GIVEN INSTRUCTION ::
Please revise these lines, changing "Instruction" to "Command" and leaving all else unchanged.

§ §

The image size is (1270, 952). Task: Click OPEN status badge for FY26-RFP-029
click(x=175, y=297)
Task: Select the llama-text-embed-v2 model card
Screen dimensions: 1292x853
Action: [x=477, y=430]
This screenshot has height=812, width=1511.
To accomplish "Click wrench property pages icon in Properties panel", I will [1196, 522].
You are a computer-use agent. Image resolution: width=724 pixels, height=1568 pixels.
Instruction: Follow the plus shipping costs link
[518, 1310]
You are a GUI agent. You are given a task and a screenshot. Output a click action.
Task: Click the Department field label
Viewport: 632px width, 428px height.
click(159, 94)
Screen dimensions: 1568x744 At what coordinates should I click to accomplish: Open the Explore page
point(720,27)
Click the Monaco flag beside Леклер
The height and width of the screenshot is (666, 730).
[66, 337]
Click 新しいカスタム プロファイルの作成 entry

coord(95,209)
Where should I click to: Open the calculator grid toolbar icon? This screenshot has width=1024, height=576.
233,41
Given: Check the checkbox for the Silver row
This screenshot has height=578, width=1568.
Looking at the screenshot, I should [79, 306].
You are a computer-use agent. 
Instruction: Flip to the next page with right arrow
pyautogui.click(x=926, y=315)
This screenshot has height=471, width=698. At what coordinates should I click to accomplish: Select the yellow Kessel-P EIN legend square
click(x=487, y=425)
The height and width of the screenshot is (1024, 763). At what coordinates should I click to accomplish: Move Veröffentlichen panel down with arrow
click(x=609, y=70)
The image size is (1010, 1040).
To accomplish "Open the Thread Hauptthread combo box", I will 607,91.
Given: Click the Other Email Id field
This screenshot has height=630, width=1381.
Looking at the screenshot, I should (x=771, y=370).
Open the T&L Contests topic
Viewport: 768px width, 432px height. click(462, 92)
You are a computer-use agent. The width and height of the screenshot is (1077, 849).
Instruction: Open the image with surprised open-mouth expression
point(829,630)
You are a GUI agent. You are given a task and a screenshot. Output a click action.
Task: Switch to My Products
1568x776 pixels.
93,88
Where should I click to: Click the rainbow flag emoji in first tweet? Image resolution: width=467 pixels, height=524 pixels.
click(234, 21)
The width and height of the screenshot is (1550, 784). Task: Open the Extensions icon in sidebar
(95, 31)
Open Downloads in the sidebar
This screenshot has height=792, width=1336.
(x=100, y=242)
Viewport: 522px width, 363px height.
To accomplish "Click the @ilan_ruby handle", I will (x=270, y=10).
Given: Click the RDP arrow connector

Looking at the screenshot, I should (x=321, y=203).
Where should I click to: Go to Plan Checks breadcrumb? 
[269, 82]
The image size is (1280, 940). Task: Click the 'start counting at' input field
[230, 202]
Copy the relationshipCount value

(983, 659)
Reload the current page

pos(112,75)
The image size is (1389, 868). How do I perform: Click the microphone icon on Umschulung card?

§ §

REPLY TO THE EXERCISE ::
The image size is (1270, 952). Task: Click OPEN status badge for FY26-RFP-029
click(x=175, y=297)
Task: Select the llama-text-embed-v2 model card
Screen dimensions: 1292x853
Action: [x=477, y=430]
This screenshot has height=812, width=1511.
To accomplish "Click wrench property pages icon in Properties panel", I will [1196, 522].
You are a computer-use agent. Image resolution: width=724 pixels, height=1568 pixels.
Command: Follow the plus shipping costs link
[518, 1310]
You are a GUI agent. You are given a task and a screenshot. Output a click action.
Task: Click the Department field label
Viewport: 632px width, 428px height.
click(159, 94)
Screen dimensions: 1568x744 At what coordinates should I click to accomplish: Open the Explore page
point(720,27)
Click the Monaco flag beside Леклер
The height and width of the screenshot is (666, 730).
[66, 337]
Click 新しいカスタム プロファイルの作成 entry

coord(95,209)
Where should I click to: Open the calculator grid toolbar icon? This screenshot has width=1024, height=576.
233,41
Given: Check the checkbox for the Silver row
This screenshot has height=578, width=1568.
Looking at the screenshot, I should [79, 306].
You are a computer-use agent. 
Command: Flip to the next page with right arrow
pyautogui.click(x=926, y=315)
This screenshot has height=471, width=698. At what coordinates should I click to accomplish: Select the yellow Kessel-P EIN legend square
click(x=487, y=425)
The height and width of the screenshot is (1024, 763). At what coordinates should I click to accomplish: Move Veröffentlichen panel down with arrow
click(x=609, y=70)
The image size is (1010, 1040).
To accomplish "Open the Thread Hauptthread combo box", I will 607,91.
Given: Click the Other Email Id field
This screenshot has height=630, width=1381.
Looking at the screenshot, I should (x=771, y=370).
Open the T&L Contests topic
Viewport: 768px width, 432px height. click(462, 92)
You are a computer-use agent. The width and height of the screenshot is (1077, 849).
Command: Open the image with surprised open-mouth expression
point(829,630)
You are a GUI agent. You are given a task and a screenshot. Output a click action.
Task: Switch to My Products
1568x776 pixels.
93,88
Where should I click to: Click the rainbow flag emoji in first tweet? Image resolution: width=467 pixels, height=524 pixels.
click(234, 21)
The width and height of the screenshot is (1550, 784). Task: Open the Extensions icon in sidebar
(95, 31)
Open Downloads in the sidebar
This screenshot has height=792, width=1336.
(x=100, y=242)
Viewport: 522px width, 363px height.
To accomplish "Click the @ilan_ruby handle", I will (x=270, y=10).
Given: Click the RDP arrow connector

Looking at the screenshot, I should (x=321, y=203).
Where should I click to: Go to Plan Checks breadcrumb? 
[269, 82]
The image size is (1280, 940). Task: Click the 'start counting at' input field
[230, 202]
Copy the relationshipCount value

(983, 659)
Reload the current page

pos(112,75)
The image size is (1389, 868). How do I perform: Click the microphone icon on Umschulung card?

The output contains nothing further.